→ **Try it**
Give the records again in full, exactly as they are.

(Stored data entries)
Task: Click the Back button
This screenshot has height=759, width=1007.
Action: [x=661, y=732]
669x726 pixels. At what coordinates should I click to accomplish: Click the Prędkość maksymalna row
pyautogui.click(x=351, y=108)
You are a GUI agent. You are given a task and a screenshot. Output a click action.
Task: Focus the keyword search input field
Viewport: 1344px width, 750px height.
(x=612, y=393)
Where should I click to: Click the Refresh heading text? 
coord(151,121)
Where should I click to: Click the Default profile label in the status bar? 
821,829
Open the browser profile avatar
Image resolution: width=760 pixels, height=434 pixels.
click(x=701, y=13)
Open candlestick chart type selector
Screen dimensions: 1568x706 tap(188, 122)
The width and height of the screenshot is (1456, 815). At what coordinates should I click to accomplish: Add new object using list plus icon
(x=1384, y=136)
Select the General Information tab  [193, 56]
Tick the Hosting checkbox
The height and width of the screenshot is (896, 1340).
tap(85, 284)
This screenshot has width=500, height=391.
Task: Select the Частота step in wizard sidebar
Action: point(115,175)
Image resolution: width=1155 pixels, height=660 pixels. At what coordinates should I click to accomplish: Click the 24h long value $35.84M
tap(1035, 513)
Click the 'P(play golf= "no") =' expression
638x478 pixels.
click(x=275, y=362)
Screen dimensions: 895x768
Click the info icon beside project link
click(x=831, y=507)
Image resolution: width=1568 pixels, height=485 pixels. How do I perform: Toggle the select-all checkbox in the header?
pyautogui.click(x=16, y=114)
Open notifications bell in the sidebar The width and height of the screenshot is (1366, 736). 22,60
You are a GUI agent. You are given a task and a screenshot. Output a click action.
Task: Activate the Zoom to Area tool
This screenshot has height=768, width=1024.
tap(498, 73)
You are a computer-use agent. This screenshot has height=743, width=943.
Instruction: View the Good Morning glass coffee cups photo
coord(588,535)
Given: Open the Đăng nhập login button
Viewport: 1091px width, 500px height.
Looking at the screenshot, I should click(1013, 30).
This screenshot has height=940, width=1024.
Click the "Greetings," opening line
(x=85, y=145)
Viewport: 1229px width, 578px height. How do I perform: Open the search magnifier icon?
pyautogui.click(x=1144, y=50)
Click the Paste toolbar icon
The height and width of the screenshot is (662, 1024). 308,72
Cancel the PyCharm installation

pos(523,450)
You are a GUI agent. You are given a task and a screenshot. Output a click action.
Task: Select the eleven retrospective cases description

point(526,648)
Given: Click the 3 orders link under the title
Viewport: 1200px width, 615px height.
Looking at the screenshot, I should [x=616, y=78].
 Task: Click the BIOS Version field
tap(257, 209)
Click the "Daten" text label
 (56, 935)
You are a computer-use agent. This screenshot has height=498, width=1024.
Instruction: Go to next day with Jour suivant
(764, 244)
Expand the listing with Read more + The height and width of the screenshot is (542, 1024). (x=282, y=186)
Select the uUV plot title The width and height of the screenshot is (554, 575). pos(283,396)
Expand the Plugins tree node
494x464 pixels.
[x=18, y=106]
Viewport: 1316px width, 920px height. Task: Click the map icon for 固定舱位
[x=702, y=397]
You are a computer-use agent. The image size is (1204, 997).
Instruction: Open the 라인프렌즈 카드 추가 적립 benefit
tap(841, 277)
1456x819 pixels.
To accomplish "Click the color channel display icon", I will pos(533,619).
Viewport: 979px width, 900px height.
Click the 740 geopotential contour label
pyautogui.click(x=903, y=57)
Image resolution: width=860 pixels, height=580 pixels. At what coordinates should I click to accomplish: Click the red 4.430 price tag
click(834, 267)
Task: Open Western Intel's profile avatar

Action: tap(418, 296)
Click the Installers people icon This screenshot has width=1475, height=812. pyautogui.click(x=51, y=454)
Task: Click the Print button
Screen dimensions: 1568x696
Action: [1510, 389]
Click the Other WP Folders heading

→ **Solution to this task**
Task: Click the Back button
This screenshot has height=759, width=1007.
Action: [x=661, y=732]
669x726 pixels. At what coordinates should I click to accomplish: Click the Prędkość maksymalna row
pyautogui.click(x=351, y=108)
You are a GUI agent. You are given a task and a screenshot. Output a click action.
Task: Focus the keyword search input field
Viewport: 1344px width, 750px height.
(x=612, y=393)
Where should I click to: Click the Refresh heading text? 
coord(151,121)
Where should I click to: Click the Default profile label in the status bar? 
821,829
Open the browser profile avatar
Image resolution: width=760 pixels, height=434 pixels.
click(x=701, y=13)
Open candlestick chart type selector
Screen dimensions: 1568x706 tap(188, 122)
The width and height of the screenshot is (1456, 815). At what coordinates should I click to accomplish: Add new object using list plus icon
(x=1384, y=136)
Select the General Information tab  [193, 56]
Tick the Hosting checkbox
The height and width of the screenshot is (896, 1340).
tap(85, 284)
This screenshot has width=500, height=391.
Task: Select the Частота step in wizard sidebar
Action: point(115,175)
Image resolution: width=1155 pixels, height=660 pixels. At what coordinates should I click to accomplish: Click the 24h long value $35.84M
tap(1035, 513)
Click the 'P(play golf= "no") =' expression
638x478 pixels.
click(x=275, y=362)
Screen dimensions: 895x768
Click the info icon beside project link
click(x=831, y=507)
Image resolution: width=1568 pixels, height=485 pixels. How do I perform: Toggle the select-all checkbox in the header?
pyautogui.click(x=16, y=114)
Open notifications bell in the sidebar The width and height of the screenshot is (1366, 736). 22,60
You are a GUI agent. You are given a task and a screenshot. Output a click action.
Task: Activate the Zoom to Area tool
This screenshot has height=768, width=1024.
tap(498, 73)
You are a computer-use agent. This screenshot has height=743, width=943.
Instruction: View the Good Morning glass coffee cups photo
coord(588,535)
Given: Open the Đăng nhập login button
Viewport: 1091px width, 500px height.
Looking at the screenshot, I should click(1013, 30).
This screenshot has height=940, width=1024.
Click the "Greetings," opening line
(x=85, y=145)
Viewport: 1229px width, 578px height. How do I perform: Open the search magnifier icon?
pyautogui.click(x=1144, y=50)
Click the Paste toolbar icon
The height and width of the screenshot is (662, 1024). 308,72
Cancel the PyCharm installation

pos(523,450)
You are a GUI agent. You are given a task and a screenshot. Output a click action.
Task: Select the eleven retrospective cases description

point(526,648)
Given: Click the 3 orders link under the title
Viewport: 1200px width, 615px height.
Looking at the screenshot, I should [x=616, y=78].
 Task: Click the BIOS Version field
tap(257, 209)
Click the "Daten" text label
 (56, 935)
You are a computer-use agent. This screenshot has height=498, width=1024.
Instruction: Go to next day with Jour suivant
(764, 244)
Expand the listing with Read more + The height and width of the screenshot is (542, 1024). (x=282, y=186)
Select the uUV plot title The width and height of the screenshot is (554, 575). pos(283,396)
Expand the Plugins tree node
494x464 pixels.
[x=18, y=106]
Viewport: 1316px width, 920px height. Task: Click the map icon for 固定舱位
[x=702, y=397]
You are a computer-use agent. The image size is (1204, 997).
Instruction: Open the 라인프렌즈 카드 추가 적립 benefit
tap(841, 277)
1456x819 pixels.
To accomplish "Click the color channel display icon", I will pos(533,619).
Viewport: 979px width, 900px height.
Click the 740 geopotential contour label
pyautogui.click(x=903, y=57)
Image resolution: width=860 pixels, height=580 pixels. At what coordinates should I click to accomplish: Click the red 4.430 price tag
click(834, 267)
Task: Open Western Intel's profile avatar

Action: tap(418, 296)
Click the Installers people icon This screenshot has width=1475, height=812. pyautogui.click(x=51, y=454)
Task: Click the Print button
Screen dimensions: 1568x696
Action: [1510, 389]
Click the Other WP Folders heading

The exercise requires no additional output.